Au point de vue juridique, chaque communauté de famille forme une personne civile qui peut posséder et agir en justice. Les biens immeubles qui lui appartiennent constituent un patrimoine indivisible. Quand un individu meurt, aucune succession ne s’ouvre, sauf pour les objets mobiliers. Ses enfans ont droit à une part du produit des fonds de terre non en vertu d’un droit d’hérédité, mais à raison d’un droit personnel. Ce n’est point parce qu’ils représentent le défunt, c’est parce qu’ils travailleront avec les autres à faire valoir la propriété commune, qu’ils participent à la jouissance de ses fruits. Nul ne peut disposer d’une partie du sol par donation ou par testament, puisque nul n’est véritablement propriétaire et n’exerce qu’une sorte d’usufruit. C’est seulement dans le cas où tous les membres de la famille sont morts, sauf un seul, que le dernier survivant peut disposer de la propriété comme il le veut.
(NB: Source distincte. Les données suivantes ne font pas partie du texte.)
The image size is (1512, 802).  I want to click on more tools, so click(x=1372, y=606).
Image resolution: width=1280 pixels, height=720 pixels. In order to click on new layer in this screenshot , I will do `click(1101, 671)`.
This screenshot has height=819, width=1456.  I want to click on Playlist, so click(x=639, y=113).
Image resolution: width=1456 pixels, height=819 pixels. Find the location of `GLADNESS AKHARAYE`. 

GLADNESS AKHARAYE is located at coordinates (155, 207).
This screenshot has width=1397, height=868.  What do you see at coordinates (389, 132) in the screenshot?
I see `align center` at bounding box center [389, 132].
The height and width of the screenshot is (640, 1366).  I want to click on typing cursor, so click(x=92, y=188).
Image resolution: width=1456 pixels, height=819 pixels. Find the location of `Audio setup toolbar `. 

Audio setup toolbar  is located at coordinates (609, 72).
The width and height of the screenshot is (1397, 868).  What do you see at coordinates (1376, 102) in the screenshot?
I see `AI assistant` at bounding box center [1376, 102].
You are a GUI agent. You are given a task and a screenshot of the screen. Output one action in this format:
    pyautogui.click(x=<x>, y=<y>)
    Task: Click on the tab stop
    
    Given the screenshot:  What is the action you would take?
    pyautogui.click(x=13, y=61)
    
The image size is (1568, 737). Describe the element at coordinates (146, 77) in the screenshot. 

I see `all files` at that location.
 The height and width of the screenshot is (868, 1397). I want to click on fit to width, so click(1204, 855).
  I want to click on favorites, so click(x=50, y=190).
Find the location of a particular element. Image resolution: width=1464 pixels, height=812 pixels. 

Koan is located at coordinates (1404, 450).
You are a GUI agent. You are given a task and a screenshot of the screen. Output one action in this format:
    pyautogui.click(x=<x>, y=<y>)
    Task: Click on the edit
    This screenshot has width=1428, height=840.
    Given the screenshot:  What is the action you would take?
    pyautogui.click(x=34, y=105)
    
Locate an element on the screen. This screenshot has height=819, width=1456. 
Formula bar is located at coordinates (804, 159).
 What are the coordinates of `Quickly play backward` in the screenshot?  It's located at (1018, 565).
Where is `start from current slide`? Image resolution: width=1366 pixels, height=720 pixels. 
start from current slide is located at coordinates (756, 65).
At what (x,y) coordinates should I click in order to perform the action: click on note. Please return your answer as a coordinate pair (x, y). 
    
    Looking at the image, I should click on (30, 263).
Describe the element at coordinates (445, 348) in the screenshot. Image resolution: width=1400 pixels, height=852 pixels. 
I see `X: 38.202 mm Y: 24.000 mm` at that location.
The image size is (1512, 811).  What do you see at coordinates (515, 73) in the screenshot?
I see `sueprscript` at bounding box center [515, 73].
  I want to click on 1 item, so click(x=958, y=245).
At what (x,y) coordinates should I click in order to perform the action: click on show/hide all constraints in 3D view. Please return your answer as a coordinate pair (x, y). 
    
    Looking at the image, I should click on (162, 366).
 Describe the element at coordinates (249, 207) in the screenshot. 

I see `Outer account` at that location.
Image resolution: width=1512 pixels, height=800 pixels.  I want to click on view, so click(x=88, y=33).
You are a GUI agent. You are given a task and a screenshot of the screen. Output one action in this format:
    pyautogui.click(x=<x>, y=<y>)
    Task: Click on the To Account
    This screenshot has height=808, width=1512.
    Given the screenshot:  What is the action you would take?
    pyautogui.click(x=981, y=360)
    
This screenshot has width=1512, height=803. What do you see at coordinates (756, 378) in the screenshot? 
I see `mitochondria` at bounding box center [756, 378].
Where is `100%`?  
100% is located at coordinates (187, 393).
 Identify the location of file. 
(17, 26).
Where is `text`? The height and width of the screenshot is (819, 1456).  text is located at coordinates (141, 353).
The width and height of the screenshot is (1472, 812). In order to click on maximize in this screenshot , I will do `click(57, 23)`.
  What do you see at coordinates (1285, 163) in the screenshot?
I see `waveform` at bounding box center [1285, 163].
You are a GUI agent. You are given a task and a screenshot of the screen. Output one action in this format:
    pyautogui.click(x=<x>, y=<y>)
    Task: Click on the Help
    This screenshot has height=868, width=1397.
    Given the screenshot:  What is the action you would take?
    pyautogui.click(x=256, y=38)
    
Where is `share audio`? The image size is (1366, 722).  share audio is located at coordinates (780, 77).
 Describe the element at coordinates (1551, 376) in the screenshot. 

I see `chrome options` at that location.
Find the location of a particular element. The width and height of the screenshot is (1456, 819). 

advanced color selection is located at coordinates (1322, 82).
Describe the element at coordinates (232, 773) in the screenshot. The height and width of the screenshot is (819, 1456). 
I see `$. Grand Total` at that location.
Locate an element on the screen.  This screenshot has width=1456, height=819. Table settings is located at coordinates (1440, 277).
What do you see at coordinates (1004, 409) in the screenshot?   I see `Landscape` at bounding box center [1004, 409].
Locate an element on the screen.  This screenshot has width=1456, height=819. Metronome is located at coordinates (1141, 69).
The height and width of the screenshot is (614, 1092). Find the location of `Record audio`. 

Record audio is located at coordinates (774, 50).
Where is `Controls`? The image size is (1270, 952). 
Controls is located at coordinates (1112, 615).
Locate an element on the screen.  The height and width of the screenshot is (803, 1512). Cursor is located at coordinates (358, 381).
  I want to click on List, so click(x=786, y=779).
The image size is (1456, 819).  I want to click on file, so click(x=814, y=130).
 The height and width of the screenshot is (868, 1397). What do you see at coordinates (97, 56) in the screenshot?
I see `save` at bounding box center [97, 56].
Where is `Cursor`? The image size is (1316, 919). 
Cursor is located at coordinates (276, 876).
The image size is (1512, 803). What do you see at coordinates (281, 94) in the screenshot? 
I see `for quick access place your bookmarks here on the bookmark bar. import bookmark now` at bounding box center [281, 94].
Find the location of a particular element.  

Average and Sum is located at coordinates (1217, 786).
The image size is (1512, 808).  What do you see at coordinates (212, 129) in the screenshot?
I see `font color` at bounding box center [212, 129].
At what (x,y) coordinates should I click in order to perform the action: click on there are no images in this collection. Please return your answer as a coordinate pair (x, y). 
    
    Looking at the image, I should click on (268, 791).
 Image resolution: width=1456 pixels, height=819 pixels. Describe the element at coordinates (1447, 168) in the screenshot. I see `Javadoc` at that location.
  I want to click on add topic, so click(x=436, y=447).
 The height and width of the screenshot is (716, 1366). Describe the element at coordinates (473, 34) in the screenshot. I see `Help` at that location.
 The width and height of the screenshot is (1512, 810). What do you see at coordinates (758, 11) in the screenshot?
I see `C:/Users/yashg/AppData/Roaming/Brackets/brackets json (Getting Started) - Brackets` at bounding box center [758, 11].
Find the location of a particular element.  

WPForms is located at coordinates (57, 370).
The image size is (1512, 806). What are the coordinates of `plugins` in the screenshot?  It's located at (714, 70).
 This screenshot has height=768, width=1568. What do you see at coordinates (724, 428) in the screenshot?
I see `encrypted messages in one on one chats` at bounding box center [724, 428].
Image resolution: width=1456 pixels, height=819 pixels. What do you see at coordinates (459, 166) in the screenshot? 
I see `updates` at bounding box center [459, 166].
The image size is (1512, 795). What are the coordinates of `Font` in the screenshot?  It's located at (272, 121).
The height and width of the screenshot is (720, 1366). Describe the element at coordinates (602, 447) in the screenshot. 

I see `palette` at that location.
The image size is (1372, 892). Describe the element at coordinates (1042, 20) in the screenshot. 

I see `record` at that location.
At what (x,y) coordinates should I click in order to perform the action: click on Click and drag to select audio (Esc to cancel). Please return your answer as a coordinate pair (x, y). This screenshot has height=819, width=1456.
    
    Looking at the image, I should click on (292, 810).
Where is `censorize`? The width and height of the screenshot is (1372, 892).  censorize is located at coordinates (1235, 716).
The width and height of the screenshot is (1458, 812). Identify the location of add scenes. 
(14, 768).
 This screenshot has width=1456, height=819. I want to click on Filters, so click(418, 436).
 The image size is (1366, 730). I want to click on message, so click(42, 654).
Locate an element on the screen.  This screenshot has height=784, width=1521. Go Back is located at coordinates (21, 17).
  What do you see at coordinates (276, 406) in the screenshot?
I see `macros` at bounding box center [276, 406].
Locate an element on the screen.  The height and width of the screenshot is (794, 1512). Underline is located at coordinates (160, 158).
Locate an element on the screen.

Celui qui quitte la maison commune pour s’établir ailleurs perd tous ses droits. La jeune fille qui se marie reçoit une dot en rapport avec les ressources de la famille, mais elle ne peut réclamer aucune part de la propriété patrimoniale. Cette propriété est, comme le majorat, le fond solide sur lequel s’appuie la perpétuité de la famille; il ne faut donc pas qu’elle puisse être réduite ou partagée.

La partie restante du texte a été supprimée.